### Exercise requirements
Could you give the data lines from "Open the Eiffel Tower police photo" through "Action: [226, 118]" again, with "Track prices" replaced by "Price alerts" and nothing else changed?

### Data records

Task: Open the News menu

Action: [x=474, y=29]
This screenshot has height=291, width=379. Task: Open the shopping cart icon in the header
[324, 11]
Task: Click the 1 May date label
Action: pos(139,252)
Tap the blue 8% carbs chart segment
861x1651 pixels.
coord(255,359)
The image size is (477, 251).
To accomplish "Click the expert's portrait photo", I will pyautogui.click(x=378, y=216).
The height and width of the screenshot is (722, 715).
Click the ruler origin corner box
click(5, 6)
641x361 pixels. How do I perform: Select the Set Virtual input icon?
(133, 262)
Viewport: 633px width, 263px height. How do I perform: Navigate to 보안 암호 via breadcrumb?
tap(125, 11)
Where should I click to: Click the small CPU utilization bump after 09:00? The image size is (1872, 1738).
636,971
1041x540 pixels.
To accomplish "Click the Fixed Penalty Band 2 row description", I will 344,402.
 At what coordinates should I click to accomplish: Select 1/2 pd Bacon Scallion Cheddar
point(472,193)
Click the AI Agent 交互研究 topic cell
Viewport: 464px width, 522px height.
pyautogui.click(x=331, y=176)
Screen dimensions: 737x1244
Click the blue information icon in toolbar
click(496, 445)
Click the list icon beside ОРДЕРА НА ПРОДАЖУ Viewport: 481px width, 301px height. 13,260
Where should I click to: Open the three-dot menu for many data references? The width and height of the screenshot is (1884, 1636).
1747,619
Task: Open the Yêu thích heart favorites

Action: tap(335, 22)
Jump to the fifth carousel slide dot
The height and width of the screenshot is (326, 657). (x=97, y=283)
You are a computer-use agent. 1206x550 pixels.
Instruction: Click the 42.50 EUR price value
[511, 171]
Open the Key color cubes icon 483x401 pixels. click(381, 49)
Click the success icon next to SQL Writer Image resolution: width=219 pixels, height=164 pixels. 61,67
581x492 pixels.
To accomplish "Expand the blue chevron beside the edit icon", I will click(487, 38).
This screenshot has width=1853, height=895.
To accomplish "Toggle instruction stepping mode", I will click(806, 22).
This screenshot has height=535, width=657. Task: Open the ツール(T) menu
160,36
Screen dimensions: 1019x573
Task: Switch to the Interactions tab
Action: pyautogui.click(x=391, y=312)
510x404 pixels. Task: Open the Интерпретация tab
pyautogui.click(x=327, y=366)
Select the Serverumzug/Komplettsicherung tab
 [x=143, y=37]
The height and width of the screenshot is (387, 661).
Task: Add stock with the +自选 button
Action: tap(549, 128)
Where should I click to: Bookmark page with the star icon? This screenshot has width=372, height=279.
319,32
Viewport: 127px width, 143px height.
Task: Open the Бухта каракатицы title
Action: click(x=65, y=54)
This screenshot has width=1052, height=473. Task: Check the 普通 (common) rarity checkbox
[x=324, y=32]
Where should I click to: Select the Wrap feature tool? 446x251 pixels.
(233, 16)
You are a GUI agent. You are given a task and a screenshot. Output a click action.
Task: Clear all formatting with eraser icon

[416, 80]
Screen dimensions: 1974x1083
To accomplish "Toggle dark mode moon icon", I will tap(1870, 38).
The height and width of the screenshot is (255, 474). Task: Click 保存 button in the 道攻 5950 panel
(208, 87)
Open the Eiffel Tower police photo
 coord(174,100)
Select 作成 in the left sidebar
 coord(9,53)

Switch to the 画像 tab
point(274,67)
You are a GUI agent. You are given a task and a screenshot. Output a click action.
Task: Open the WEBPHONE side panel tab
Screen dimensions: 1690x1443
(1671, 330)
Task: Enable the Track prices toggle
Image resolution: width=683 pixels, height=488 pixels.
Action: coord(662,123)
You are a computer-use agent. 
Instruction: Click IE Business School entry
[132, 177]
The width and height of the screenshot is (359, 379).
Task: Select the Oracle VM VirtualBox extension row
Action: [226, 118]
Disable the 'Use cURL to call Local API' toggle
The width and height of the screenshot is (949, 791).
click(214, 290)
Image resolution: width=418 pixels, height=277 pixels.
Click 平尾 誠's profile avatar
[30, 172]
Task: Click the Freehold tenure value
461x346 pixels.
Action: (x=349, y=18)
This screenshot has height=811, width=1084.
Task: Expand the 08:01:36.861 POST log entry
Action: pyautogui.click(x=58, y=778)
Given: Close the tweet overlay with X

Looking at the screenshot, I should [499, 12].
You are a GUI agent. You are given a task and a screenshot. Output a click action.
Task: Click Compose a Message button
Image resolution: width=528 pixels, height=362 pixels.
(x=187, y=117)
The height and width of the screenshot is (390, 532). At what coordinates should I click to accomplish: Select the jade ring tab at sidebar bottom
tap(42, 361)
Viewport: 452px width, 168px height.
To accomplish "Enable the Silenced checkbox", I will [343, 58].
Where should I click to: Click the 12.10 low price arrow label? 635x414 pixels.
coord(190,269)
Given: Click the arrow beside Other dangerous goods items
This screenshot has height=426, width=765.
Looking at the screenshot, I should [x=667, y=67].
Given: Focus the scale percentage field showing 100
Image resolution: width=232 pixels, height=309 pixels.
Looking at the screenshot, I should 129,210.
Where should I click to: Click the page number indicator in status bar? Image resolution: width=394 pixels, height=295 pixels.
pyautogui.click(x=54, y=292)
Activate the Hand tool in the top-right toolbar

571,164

### Expected answer
Open the Eiffel Tower police photo
 coord(174,100)
Select 作成 in the left sidebar
 coord(9,53)

Switch to the 画像 tab
point(274,67)
You are a GUI agent. You are given a task and a screenshot. Output a click action.
Task: Open the WEBPHONE side panel tab
Screen dimensions: 1690x1443
(1671, 330)
Task: Enable the Price alerts toggle
Image resolution: width=683 pixels, height=488 pixels.
Action: coord(662,123)
You are a computer-use agent. 
Instruction: Click IE Business School entry
[132, 177]
The width and height of the screenshot is (359, 379).
Task: Select the Oracle VM VirtualBox extension row
Action: [226, 118]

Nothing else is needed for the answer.